Margot remained standing in the same spot a long moment after he’d gone. He hadn’t even offered her the assistance of a maid. Well, no matter—there was a hot bath waiting for her and she was going to avail herself. She managed to discard her clothing and then sank into the tub, closed her eyes and, for a few moments, allowed herself to pretend she was back at Norwood Park, in a proper bathing room, with towels and perfumed soaps and scented candles.

When she’d finished bathing, she dressed in the nightgown from the small portmanteau someone had thought to bring up from the coach. She didn’t know what she was to do now, but she was exhausted, and she crawled into the massive four-poster bed and pulled the covers up to her chin. The wind was howling again, bringing the scent of the sea with it. A storm was brewing off the coast.

Margot had no idea what time it was when Arran at last came into the room, but the fire had turned to embers and the wind seemed even harsher.
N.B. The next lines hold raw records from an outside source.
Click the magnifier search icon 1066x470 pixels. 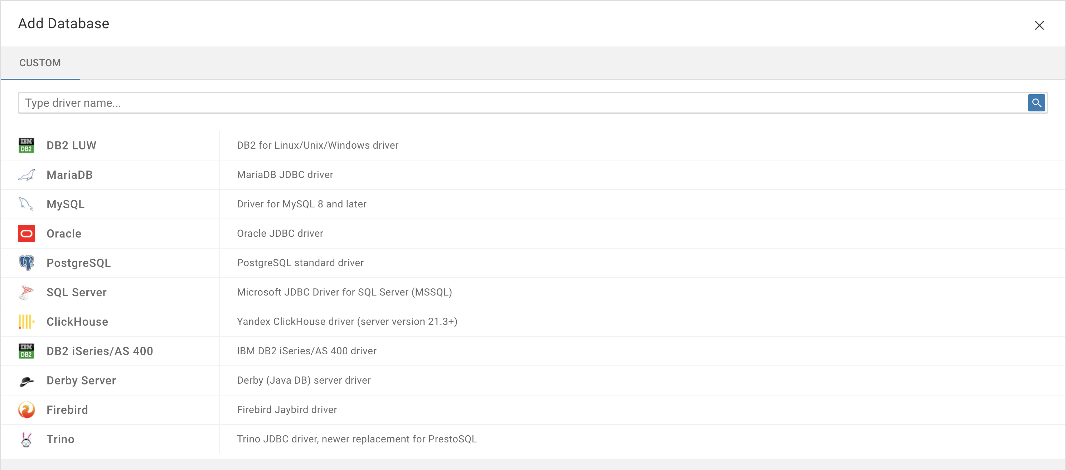coord(1036,102)
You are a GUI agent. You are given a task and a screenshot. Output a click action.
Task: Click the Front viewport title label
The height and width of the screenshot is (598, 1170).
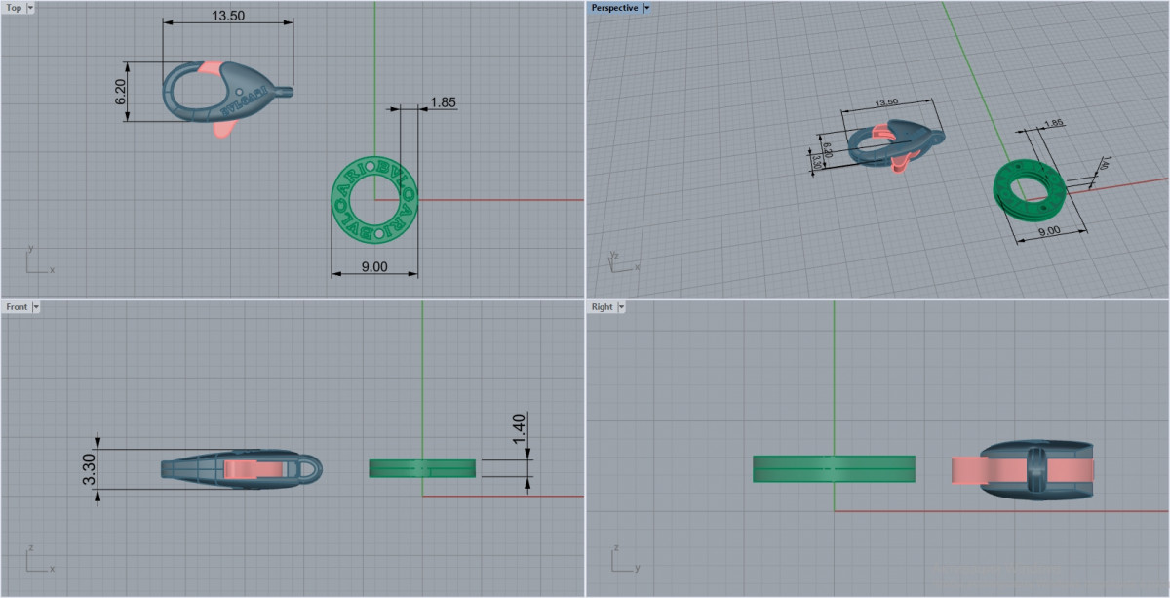(x=17, y=307)
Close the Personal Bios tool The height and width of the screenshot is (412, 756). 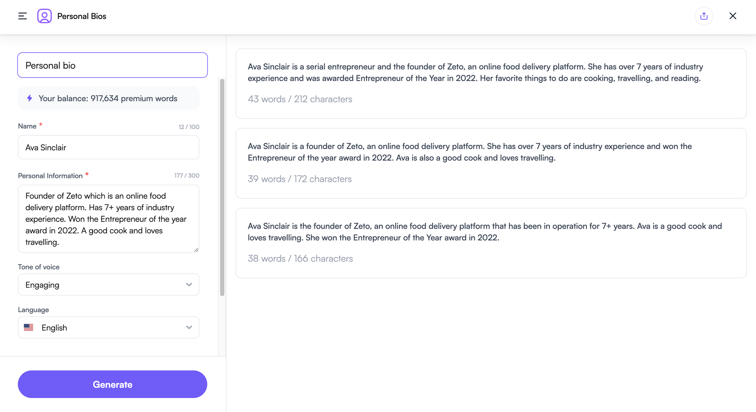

She could hear him moving about the room, the clank of a belt being undone, the slide of fabric over skin. The bed sank with his weight as he put himself in it. She flinched when his hand slid across her abdomen. “Relax, leannan,” he murmured.

She had no idea what that meant, leannan, but she tried her best to relax. Arran moved his hand down her leg and slipped in beneath her nightgown, his fingers trailing up her thigh. His touch was so soft, so feathery, that it almost tickled her. Margot was shivering again. But not from cold. From anticipation.

Arran propped himself up beside her, then picked up her hand and placed it on his shoulder. “Be at ease, leannan,” he said. “I donna mean to hurt you—I mean to please you.” He kissed her neck, and Margot shivered again. As he continued to move his mouth delicately across her lips and her skin, she found the courage to move her hands over his body, her fingers skating over the hard planes of his muscles, the breadth of his back.

As she moved her hands down to his hips, he groaned softly. She abruptly removed her hands. Arran caught them and put them back. “Aye,” he said. “Touch me.” He kissed her lips so gently that Margot felt herself begin to float.

He was tender with her, asked if his touch was to her liking, if he hurt her when he entered her. Margot could scarcely mutter her answers—she was too deeply submerged in the sensations of what he was doing to her to think clearly. With his hands and his mouth he aroused her and then coaxed her to float like a feather over the edge of a waterfall of her pleasure.

And then he fell, too.

He lay partially on her, his breath hot on her bare shoulder. After several moments, he moved off her body and lay on his stomach, his face turned from her, his breath heavy. Was he asleep? Was she to sleep now? Margot burrowed down into the bed linens, pulling them up to her neck again.

Arran’s breathing grew steadier.

She stared up at the canopy overhead. Does this please you? he’d asked her. Yes, it had pleased her. She was thinking of it, how tender he was with her, when she was given quite a fright by the sudden pounce of something onto the bed. Margot came up with a shriek and stared right into the eyes of a dog. He was enormous, with one ear that flopped backward and a wiry coat. He wagged his tail excitedly as he sniffed first at Arran, who very lazily tried to swat him away, then at Margot.

“Get off,” she said, pushing at the dog. The dog’s tail wagged harder.

“He willna bite you,” Arran muttered through a yawn.

“I don’t care—what’s he doing on the bed?” she demanded.

Arran shrugged. “He fancies you, aye?” He yawned again and stuffed the pillow up under his head. Meanwhile, the beast of a dog turned in one or two circles at the foot of the bed, then plopped down with a loud sigh.

She was to sleep with a dog? Arran’s tenderness forgotten, tears welled, and Margot lay back down, turning on her side, away from him and the dog, silently cursing her father for having bartered her to this hell.